Kentucky ranks 34th in the nation in overall child well-being according to a new report. Credit: Greg Stotelmyer.
Kentucky ranks 34th in the nation in overall child well-being according to a new report. Credit: Greg Stotelmyer.
July 21, 2015

JEFFERSONTOWN, Ky. – When it comes to child well-being, Kentucky is 34th in the nation according to an annual report from the Annie E. Casey Foundation.

The 2015 Kids Count Data Book, out today, finds that compared to the beginning of the recession in 2008, Kentucky has made improvements in 11 of the 16 key metrics.

Terry Brooks, executive director of Kentucky Youth Advocates, says while the state has moved out of "the basement" – where he says it was a decade ago – plenty of challenges remain.

"We certainly hope that nobody is satisfied with that," says Brooks. "If you talk about bourbon, horse racing or basketball in Kentucky, nobody would be satisfied with a 'bottom third' ranking, and we shouldn't be satisfied when it comes to kids, either."

Kentucky is showing the most improvement in health indicators, according to the report, ranking 24th nationally. Brooks credits that in large part to KCHIP, the state's children's health insurance program.

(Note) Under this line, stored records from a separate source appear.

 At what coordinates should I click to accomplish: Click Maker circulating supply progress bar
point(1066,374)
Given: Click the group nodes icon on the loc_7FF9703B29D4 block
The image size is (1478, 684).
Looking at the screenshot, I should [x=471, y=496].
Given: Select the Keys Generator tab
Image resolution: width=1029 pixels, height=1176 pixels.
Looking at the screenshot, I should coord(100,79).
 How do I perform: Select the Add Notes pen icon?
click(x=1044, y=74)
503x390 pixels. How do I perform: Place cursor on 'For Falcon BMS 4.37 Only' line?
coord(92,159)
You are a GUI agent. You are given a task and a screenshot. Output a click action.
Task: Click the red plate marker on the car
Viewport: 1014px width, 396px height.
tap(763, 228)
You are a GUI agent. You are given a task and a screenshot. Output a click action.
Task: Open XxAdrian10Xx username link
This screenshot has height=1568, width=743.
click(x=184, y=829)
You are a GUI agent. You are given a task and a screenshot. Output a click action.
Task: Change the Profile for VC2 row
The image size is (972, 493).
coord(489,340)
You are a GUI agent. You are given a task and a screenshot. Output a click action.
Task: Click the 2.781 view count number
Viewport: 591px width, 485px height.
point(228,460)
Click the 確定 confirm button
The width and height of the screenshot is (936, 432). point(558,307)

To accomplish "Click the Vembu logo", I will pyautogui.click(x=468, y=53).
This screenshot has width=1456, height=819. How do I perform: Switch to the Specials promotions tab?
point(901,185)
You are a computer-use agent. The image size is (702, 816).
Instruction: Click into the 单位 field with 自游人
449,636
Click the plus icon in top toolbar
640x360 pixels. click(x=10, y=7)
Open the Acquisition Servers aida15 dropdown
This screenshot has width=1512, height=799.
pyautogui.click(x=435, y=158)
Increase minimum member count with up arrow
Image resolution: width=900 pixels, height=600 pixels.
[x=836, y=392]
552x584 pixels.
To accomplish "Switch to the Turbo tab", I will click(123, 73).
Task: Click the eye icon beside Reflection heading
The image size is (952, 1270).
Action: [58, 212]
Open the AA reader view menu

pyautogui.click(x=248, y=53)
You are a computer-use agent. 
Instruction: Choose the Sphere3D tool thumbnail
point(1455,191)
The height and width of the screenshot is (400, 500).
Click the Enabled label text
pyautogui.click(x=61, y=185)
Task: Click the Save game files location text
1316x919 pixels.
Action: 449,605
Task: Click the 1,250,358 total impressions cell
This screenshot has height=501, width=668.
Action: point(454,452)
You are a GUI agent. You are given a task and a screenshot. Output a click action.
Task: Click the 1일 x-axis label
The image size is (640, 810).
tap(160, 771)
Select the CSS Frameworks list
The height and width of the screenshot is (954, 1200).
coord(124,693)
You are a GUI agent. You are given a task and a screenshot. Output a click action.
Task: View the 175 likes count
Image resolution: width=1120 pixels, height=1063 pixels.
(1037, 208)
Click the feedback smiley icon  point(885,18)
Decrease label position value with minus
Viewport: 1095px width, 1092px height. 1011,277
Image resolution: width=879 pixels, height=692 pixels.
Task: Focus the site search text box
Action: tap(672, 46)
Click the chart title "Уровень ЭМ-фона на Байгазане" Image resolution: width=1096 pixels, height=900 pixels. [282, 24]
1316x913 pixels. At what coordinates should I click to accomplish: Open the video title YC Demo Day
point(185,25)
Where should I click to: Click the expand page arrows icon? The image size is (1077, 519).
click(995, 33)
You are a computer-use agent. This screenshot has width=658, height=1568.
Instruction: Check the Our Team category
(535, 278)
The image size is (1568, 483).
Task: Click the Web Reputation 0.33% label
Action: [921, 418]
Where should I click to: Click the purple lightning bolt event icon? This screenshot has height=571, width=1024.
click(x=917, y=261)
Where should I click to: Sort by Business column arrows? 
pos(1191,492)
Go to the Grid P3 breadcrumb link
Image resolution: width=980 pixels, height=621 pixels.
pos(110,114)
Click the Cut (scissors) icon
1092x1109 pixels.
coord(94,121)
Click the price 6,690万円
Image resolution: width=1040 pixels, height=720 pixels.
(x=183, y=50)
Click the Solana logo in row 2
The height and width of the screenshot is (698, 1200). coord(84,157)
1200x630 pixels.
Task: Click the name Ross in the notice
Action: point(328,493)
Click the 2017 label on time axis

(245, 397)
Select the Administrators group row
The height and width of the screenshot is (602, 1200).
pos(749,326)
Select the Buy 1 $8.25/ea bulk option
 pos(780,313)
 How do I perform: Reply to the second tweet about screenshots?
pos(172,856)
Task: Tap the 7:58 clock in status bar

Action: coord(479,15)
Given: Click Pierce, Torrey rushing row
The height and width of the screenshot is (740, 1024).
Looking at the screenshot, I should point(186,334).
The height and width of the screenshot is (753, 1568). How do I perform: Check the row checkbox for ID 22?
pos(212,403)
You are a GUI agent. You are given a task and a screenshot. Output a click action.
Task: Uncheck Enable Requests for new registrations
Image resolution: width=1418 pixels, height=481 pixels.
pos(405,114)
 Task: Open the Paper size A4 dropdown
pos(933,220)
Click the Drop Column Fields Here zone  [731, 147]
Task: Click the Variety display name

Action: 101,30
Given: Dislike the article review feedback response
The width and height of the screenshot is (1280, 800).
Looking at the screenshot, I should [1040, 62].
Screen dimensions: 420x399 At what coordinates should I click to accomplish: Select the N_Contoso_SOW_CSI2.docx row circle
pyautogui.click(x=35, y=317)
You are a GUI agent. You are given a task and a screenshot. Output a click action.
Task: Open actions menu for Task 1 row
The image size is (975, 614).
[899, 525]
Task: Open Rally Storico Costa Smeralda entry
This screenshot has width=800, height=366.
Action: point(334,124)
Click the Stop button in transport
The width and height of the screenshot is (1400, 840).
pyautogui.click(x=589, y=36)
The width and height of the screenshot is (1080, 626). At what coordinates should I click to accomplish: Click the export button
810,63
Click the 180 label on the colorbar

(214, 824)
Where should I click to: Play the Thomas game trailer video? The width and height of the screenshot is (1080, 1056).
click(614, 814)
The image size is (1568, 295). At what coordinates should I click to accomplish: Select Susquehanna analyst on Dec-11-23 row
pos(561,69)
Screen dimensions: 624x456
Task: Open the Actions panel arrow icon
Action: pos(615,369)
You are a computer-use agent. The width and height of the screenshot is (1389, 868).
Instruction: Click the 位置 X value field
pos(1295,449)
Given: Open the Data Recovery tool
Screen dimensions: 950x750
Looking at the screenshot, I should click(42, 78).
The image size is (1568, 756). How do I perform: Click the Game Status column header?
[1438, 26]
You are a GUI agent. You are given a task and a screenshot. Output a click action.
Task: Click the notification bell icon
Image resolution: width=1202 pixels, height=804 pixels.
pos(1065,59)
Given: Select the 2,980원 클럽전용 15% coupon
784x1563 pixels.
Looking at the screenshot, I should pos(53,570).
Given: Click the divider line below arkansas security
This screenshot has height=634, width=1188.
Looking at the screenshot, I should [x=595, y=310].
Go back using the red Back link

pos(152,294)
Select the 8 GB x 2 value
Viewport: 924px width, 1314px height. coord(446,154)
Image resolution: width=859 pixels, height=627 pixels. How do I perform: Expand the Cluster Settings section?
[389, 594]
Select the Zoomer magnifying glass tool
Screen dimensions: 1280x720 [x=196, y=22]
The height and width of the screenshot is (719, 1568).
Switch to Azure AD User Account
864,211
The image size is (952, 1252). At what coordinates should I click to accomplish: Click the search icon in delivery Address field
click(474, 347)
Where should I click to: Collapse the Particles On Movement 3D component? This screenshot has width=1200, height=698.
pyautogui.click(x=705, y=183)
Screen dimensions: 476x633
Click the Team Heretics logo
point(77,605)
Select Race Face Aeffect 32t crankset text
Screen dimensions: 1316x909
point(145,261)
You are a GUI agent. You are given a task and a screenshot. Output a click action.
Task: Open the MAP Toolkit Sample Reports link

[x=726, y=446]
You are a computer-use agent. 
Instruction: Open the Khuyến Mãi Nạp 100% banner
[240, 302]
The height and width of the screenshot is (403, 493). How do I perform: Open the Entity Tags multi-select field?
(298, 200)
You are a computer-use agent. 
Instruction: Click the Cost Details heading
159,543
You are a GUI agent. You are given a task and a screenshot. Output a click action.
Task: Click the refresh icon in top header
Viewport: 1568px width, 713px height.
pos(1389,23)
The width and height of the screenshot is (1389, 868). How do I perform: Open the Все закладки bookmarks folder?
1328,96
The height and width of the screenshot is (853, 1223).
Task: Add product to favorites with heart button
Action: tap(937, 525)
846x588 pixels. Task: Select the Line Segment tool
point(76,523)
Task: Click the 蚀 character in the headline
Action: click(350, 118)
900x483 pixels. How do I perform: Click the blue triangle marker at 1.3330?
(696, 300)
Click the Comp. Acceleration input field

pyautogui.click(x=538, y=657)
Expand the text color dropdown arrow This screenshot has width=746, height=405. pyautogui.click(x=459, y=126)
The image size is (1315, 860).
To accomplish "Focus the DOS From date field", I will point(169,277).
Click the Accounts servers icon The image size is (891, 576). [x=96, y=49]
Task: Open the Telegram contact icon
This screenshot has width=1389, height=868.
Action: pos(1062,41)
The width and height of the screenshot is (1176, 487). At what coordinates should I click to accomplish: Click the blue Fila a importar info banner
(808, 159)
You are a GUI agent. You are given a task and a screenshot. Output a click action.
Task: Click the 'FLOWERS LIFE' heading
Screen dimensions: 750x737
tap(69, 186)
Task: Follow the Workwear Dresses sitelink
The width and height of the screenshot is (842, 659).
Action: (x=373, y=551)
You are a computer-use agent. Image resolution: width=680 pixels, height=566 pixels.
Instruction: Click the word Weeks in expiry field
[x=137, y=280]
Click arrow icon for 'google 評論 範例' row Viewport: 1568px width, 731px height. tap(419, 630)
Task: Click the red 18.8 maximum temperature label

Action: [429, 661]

Brooks is convinced the biggest problem facing Kentucky continues to be poverty, as families struggle with basic living expenses. The report finds one in four children in the commonwealth lives in poverty.

"Unless, and until, we can begin to change the trajectory for poverty in Kentucky, the overall trajectory for kids in Kentucky is not going to change," he says.

Brooks cites family-focused tax reform as one example of how improvements could be made.

While Kentucky showed gains in three of the four education-related categories, Brooks says celebration would ring "hollow." Two-thirds of the state's fourth-graders are still not reading at the national standard, while 70 percent of eighth-graders are not proficient in math.

"In the world of 2015, we have to think about how our fourth-graders and eighth-graders are doing, and how they're competing with kids in Wisconsin and West Virginia and California," he says.

Brooks adds that while K-through-12 educators are working hard, more kids need to be enrolled in preschool. According to the Kids Count report, 67,000 Kentucky children are not in preschool – a number which makes up about 58 percent of Kentucky's three- and four-year-olds.